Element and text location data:
§ §

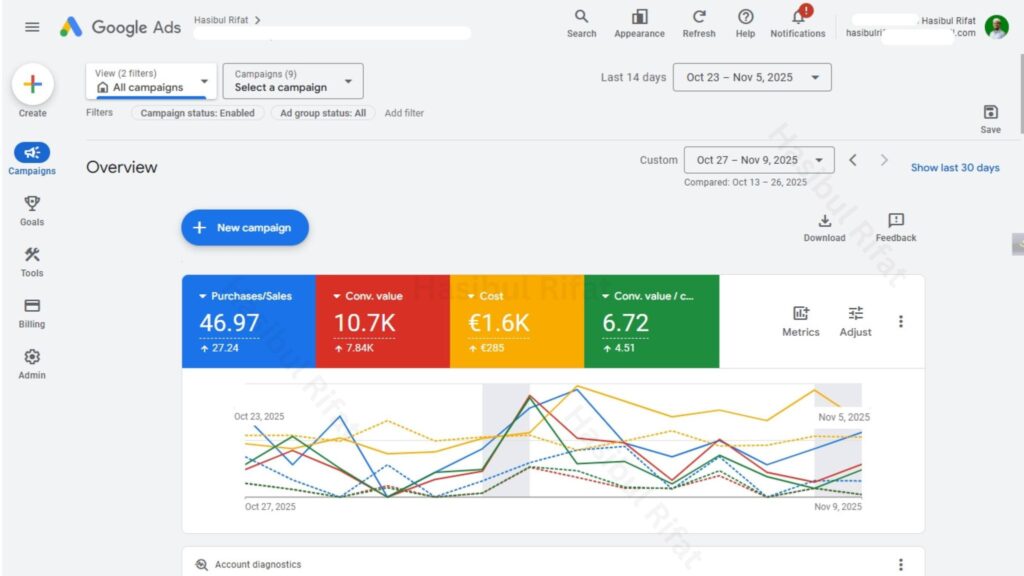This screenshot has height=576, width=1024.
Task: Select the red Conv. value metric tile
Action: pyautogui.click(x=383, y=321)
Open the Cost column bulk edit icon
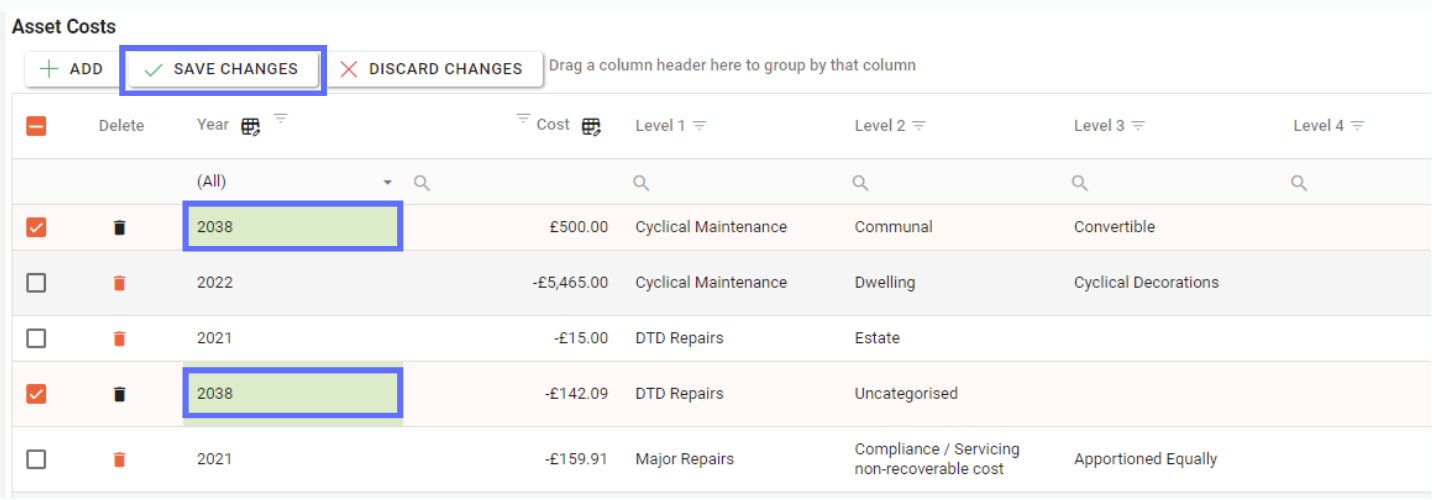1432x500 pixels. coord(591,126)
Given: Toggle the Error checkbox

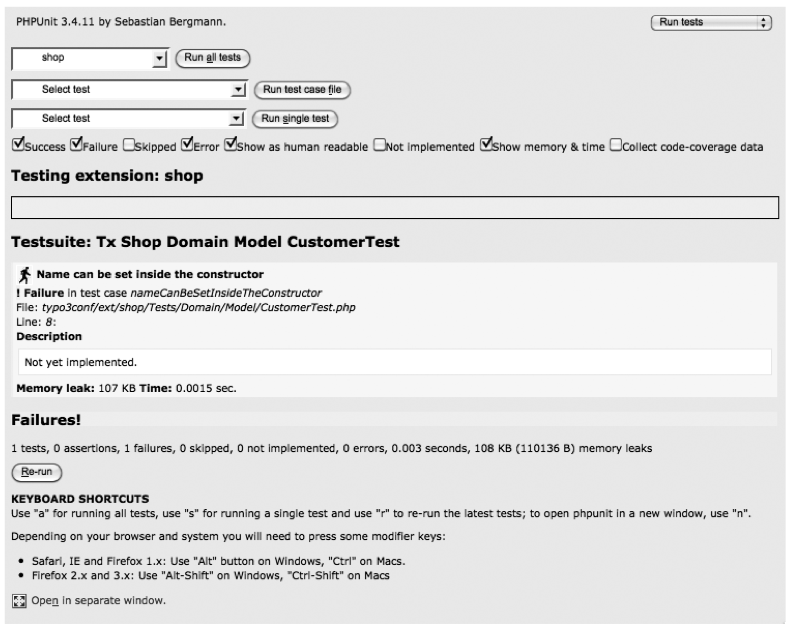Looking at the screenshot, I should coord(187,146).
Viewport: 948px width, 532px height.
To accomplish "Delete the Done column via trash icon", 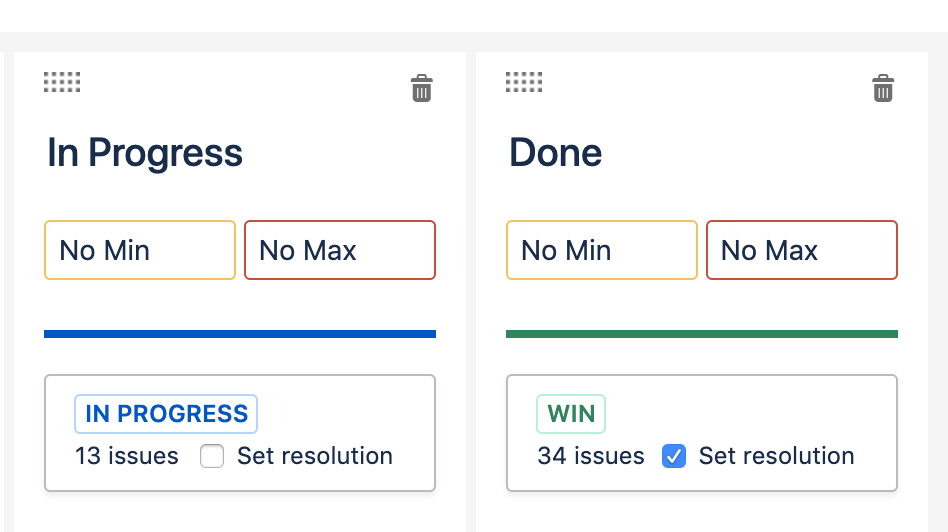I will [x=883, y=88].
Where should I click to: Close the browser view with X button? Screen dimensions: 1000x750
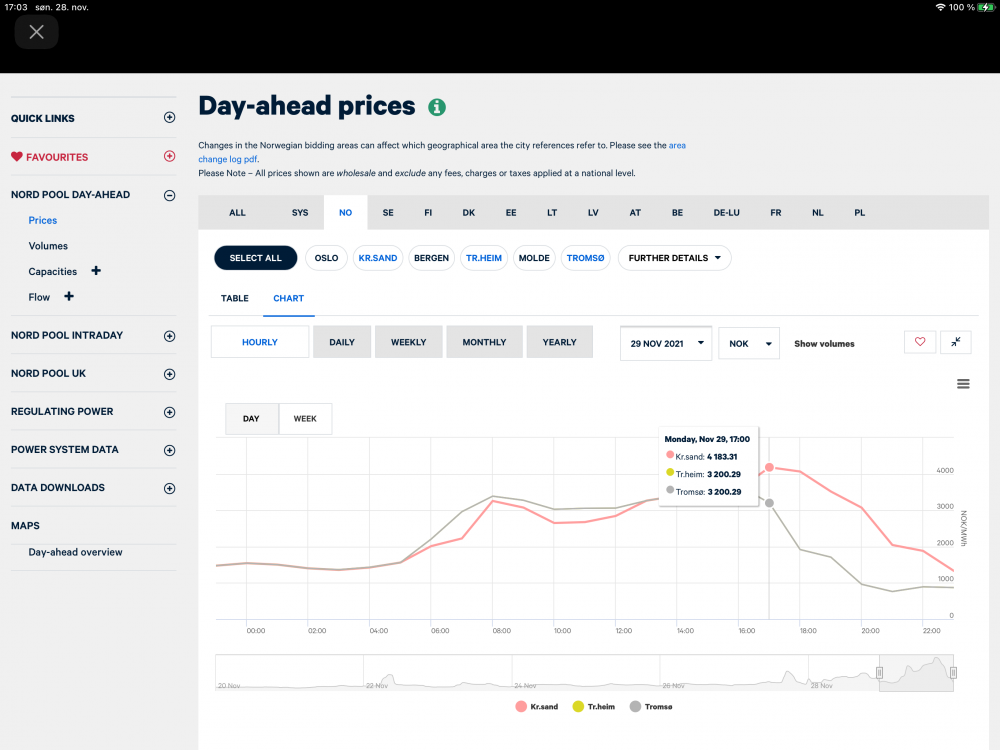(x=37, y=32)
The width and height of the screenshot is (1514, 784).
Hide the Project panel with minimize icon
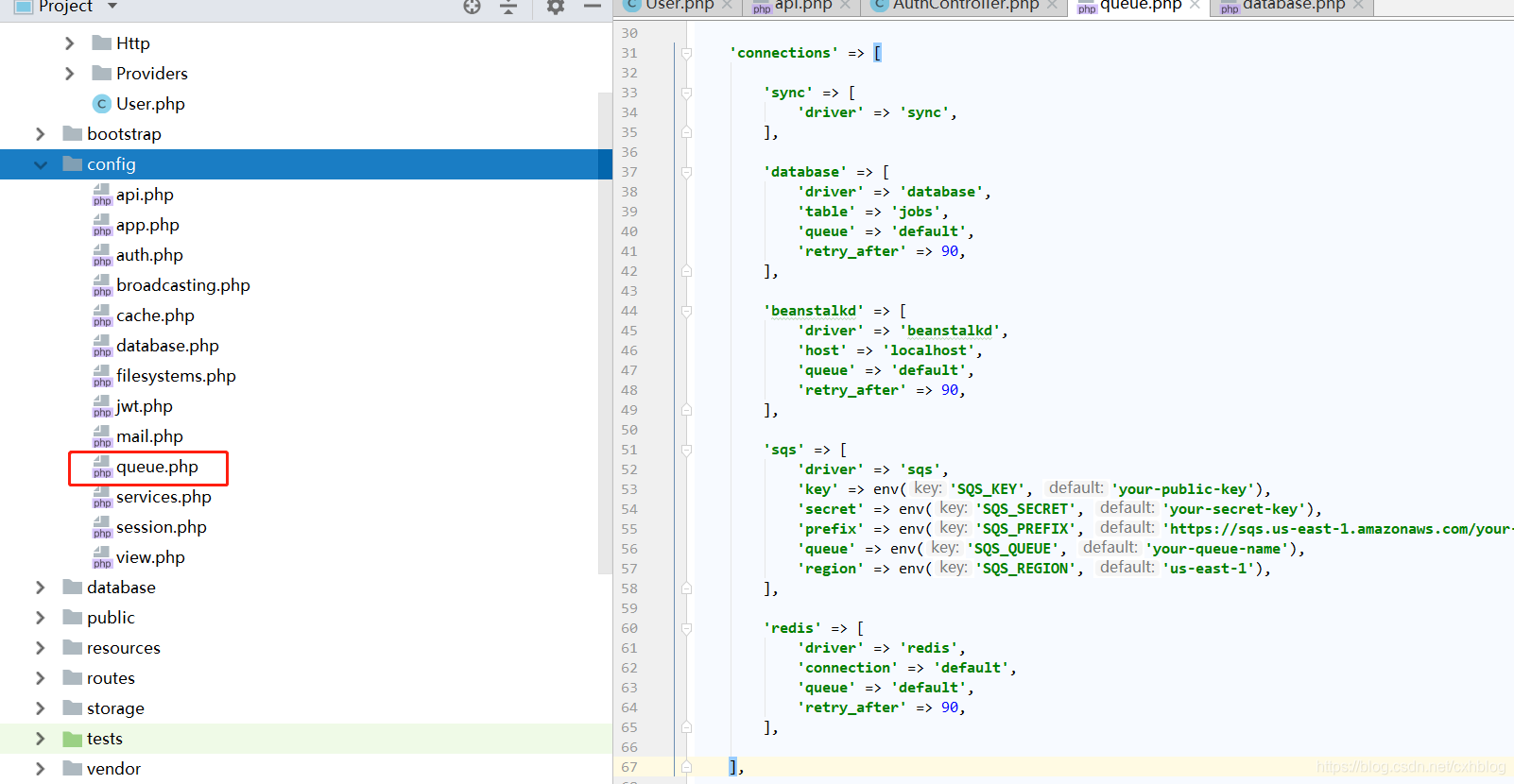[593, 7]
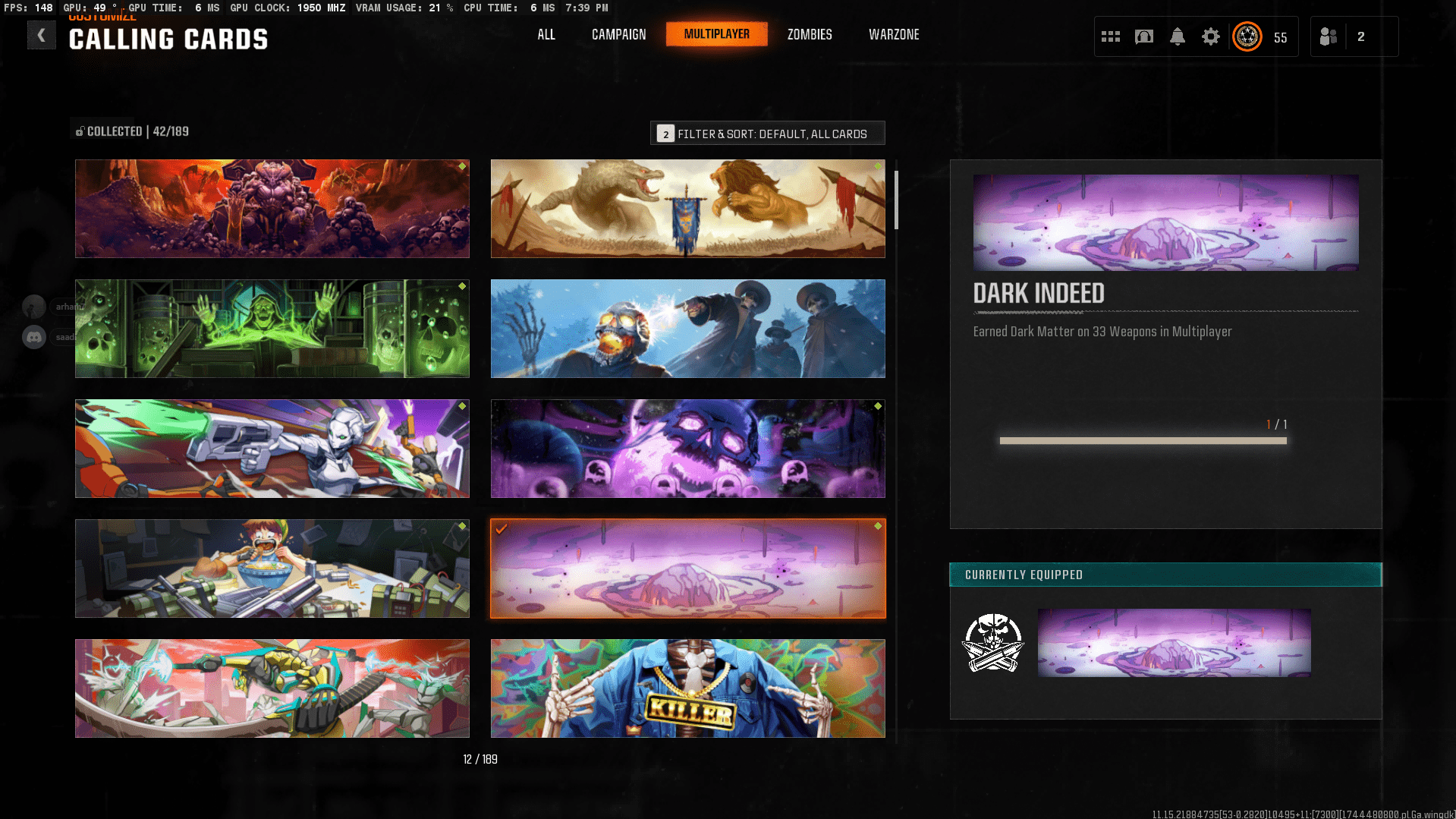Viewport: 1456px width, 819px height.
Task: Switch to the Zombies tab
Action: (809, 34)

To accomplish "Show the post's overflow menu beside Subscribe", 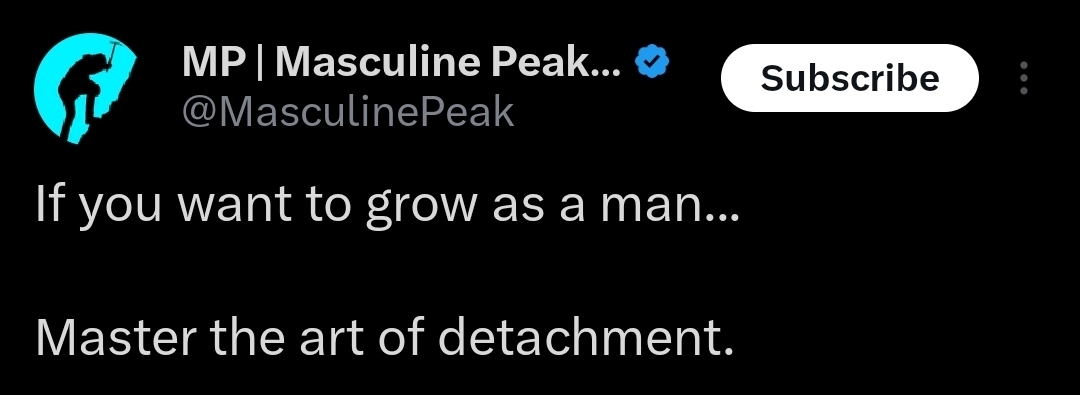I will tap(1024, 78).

§ §

Echo the records verbatim, starting at the first line and ending at the line that contains "Looking at the", with both of those lines included. Leave out the pictures.

This screenshot has height=576, width=1024.
Task: Select the red Conv. value metric tile
Action: pyautogui.click(x=383, y=321)
Open the Cost column bulk edit icon
1432x500 pixels. coord(591,126)
Given: Toggle the Error checkbox

Looking at the screenshot, I should coord(187,146).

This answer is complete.